- [DIRECTIONS FOR THIS TASK]: Going line by line through the listing below, count each line that includes the word "will", and reply with the count only.

Segment Open

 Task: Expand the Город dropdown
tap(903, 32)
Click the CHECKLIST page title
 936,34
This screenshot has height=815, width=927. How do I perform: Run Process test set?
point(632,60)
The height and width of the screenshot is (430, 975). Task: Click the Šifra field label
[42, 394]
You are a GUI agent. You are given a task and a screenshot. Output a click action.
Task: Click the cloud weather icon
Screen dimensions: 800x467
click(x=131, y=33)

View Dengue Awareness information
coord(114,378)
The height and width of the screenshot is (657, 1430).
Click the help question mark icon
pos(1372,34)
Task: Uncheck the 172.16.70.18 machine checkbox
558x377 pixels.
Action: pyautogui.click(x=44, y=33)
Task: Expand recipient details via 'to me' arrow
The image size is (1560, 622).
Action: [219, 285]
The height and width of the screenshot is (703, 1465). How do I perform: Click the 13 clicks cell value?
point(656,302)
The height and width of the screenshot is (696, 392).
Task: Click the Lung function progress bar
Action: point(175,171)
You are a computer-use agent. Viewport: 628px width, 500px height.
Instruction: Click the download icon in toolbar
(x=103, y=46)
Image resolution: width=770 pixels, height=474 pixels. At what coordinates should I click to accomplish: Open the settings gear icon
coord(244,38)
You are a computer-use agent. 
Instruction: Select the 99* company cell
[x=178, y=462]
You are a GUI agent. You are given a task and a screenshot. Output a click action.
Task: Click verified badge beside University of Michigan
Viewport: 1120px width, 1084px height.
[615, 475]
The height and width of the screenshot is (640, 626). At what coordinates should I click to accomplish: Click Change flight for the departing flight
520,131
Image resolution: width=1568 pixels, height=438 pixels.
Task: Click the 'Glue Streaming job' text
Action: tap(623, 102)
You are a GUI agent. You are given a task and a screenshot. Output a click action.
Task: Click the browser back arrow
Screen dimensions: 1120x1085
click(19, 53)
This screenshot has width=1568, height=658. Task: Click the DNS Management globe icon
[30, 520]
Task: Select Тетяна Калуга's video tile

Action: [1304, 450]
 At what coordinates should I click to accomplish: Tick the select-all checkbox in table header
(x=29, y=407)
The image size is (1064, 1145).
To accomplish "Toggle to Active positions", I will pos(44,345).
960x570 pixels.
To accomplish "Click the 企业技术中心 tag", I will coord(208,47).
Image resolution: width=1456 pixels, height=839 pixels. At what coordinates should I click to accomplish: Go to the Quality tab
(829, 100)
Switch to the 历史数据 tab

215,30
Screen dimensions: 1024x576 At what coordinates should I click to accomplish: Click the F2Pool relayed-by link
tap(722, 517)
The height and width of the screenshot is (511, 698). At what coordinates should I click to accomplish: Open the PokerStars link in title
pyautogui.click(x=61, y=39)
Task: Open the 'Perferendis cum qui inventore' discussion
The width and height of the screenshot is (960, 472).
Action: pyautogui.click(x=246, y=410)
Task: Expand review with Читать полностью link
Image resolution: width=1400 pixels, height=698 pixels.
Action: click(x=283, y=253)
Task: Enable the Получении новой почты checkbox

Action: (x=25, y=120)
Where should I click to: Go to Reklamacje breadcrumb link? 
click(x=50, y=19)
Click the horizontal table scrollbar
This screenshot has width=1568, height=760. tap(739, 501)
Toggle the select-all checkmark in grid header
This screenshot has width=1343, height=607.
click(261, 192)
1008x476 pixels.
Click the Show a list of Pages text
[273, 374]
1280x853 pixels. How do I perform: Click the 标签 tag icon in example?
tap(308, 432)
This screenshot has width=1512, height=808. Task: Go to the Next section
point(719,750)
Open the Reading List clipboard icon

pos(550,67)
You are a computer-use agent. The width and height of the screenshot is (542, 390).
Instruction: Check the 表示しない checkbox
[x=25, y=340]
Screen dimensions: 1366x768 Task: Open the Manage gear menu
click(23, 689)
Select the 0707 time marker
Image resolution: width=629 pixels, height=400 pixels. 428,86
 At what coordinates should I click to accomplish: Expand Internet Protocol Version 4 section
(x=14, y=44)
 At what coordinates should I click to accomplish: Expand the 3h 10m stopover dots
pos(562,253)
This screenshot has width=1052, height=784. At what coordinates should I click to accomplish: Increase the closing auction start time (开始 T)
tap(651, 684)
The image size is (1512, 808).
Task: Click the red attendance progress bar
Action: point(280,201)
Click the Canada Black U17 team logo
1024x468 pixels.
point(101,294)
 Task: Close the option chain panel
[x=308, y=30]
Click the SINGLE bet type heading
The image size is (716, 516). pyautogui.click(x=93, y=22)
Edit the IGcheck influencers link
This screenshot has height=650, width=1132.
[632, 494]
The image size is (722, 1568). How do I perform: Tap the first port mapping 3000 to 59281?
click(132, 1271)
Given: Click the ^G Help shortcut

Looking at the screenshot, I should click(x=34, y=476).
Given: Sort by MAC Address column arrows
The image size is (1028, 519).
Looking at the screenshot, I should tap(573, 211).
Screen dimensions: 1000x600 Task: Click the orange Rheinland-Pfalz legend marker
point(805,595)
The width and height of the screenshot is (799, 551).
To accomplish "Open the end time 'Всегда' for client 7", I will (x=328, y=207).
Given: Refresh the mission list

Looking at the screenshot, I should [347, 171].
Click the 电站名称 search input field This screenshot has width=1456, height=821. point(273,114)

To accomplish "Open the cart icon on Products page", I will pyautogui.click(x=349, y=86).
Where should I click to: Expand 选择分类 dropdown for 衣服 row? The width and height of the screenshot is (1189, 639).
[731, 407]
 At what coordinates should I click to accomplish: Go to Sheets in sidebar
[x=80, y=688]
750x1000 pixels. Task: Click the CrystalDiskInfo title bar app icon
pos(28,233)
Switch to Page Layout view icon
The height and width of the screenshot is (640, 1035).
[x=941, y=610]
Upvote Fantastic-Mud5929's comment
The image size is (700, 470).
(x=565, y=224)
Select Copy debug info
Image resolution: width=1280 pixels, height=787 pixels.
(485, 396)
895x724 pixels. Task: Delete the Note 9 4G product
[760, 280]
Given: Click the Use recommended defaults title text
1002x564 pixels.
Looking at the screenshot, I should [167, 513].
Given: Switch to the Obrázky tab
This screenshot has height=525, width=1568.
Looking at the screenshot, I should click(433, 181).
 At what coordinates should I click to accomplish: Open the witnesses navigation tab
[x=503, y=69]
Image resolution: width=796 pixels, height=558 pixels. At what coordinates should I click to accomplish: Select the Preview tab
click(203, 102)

Segment Closed

- [RESULT FOR THIS EXERCISE]: 4